怀可眯起眼睛,似笑非笑道:“他企图犯上作乱,正在受刑!”怀可似有疲惫,两眼中带着血丝,眼下两圈黑印,看起来一夜没睡。
“首领,你说我夫君犯上作乱,可有证据?”
怀可倚在一旁,没有气力,随手从案台上拿起一页信纸,往下一掷,道:“你自己看吧。”
司马珏拾起飘落到地上的书信,已经猜到了这是什么东西,她定睛一看,书信是内容是祺展早前写给萧梦凌的,祺展在信中提到自己想要一统茴桑的心愿,希望兀侈方面可以在外协助他云云,而书信的落款时间是早在一个月之前。
“这可是祺展的笔迹,你一认便知。你说,我是否有冤枉他?”
司马珏看着信上的笔迹,却是祺展的无疑,可是尹少寒这么做的原由是什么?他不是需要祺展的协助吗,为何要在此时让祺展背上这个会丢了性命的罪名?所有这些司马珏都尚且不清楚,因此不敢轻举妄动。

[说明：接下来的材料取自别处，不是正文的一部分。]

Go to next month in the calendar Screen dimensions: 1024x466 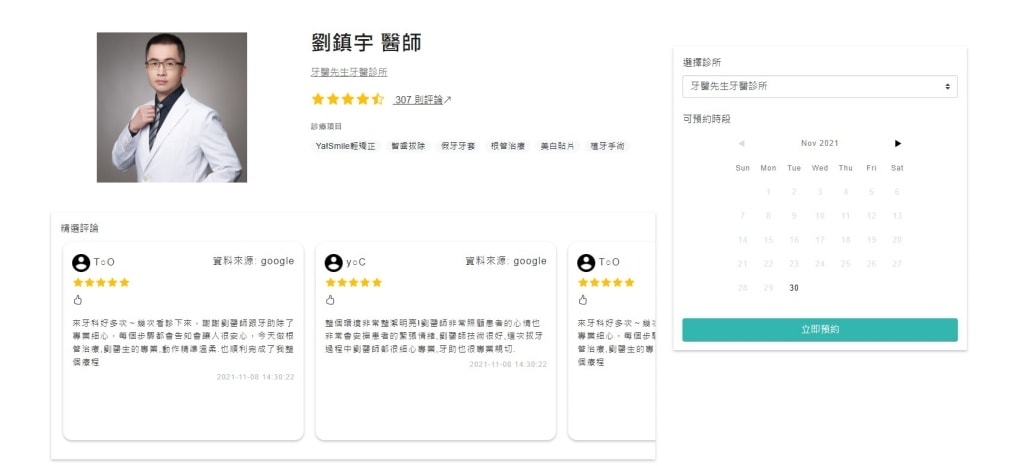[x=898, y=144]
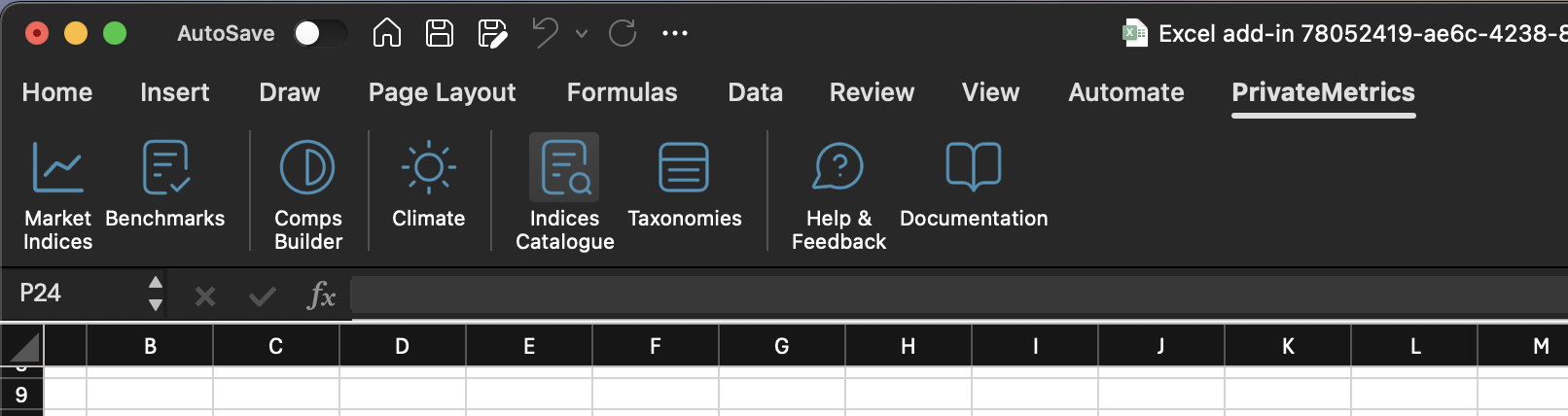The width and height of the screenshot is (1568, 416).
Task: Open Help & Feedback
Action: [837, 192]
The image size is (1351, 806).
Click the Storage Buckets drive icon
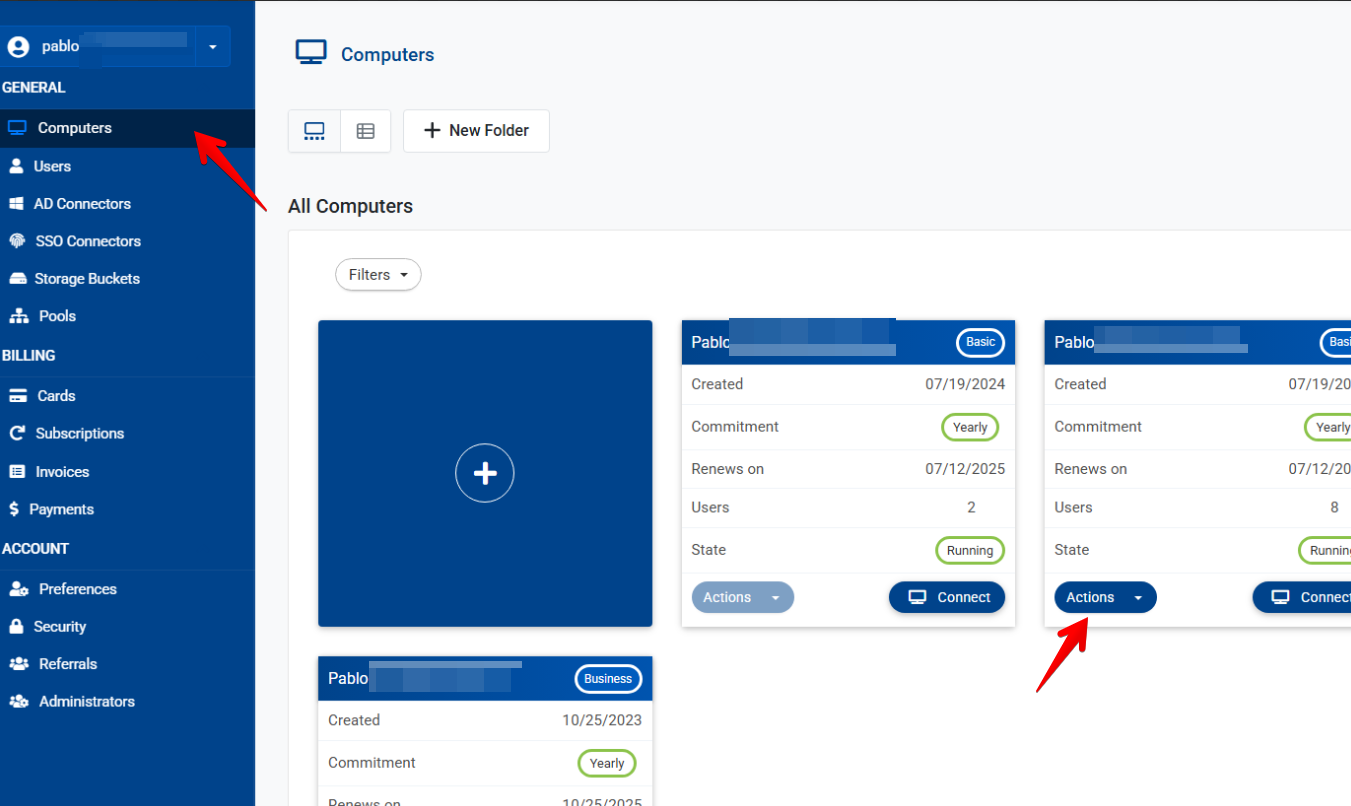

怀可见司马珏看着书信一声不吭,呆呆地站在那里,他的表情有些失望,因为他原本还抱着最后一丝希望,希望司马珏看了信之后立即告诉他:这不是我夫君的笔迹,你看这里......可是现在他看见司马珏也露出了震惊的神情,就已经确信那封信的确是祺展亲笔。
“我也希望这信不是他写的。”怀可终于开口了,“我是那么地信任他,可是他却要杀了我!着实伤了我的心,我不知道这以后在茴桑,我还能相信谁了?我也希望我是冤枉他,但是不可能,他密谋反叛已是事实,现在只等着他招出同谋......”
“然后呢?”司马珏抬起眼,双眼落寞,如魂去体,“然后便杀了他?”
“下去吧,回去等着。”怀可站起身,走进内帐中,掀开内帐门帘的刹那,司马珏好像听见了祺展的惨叫声,她心里一紧,急忙走出了大帐。
司马珏回到了帐房中,一时间脑中还在恍惚之中,突然她瞧见帐中还站着一个熟悉的身影,她瞥到侧影便是那人是尹少寒!看来他早已在帐中等候她多时。
“少寒。”司马珏低声道:“你现在过来,不怕引人耳目?”
“现在全族上下的注意力都在首领大帐和大帐里的祺展身上,又怎么在意我这个闲人。”
“那封信是你伪造的?”司马珏开门见山,直接问出心中的疑惑。
“没错。”
“你这样会止他于死地。少寒!你不是还要倚靠他完成大计吗?现在又为何......”
“我正是要派他做大用,才如此,若是不这样,他是狠不下心推翻了怀可的。”尹少寒看着司马珏,她的脸上的焦急如今才淡了一些,“珏儿,你在乎他的性命?”
“我......我在意。这两年来,他是这茴桑族里我唯一的倚靠,他对我不薄,我希望他能活着,少寒,你可明白?”
尹少寒握紧双手,眼中露出寒意,“我明白。珏儿,放心,祺展他不会死,但此事是否能成,却要靠你。”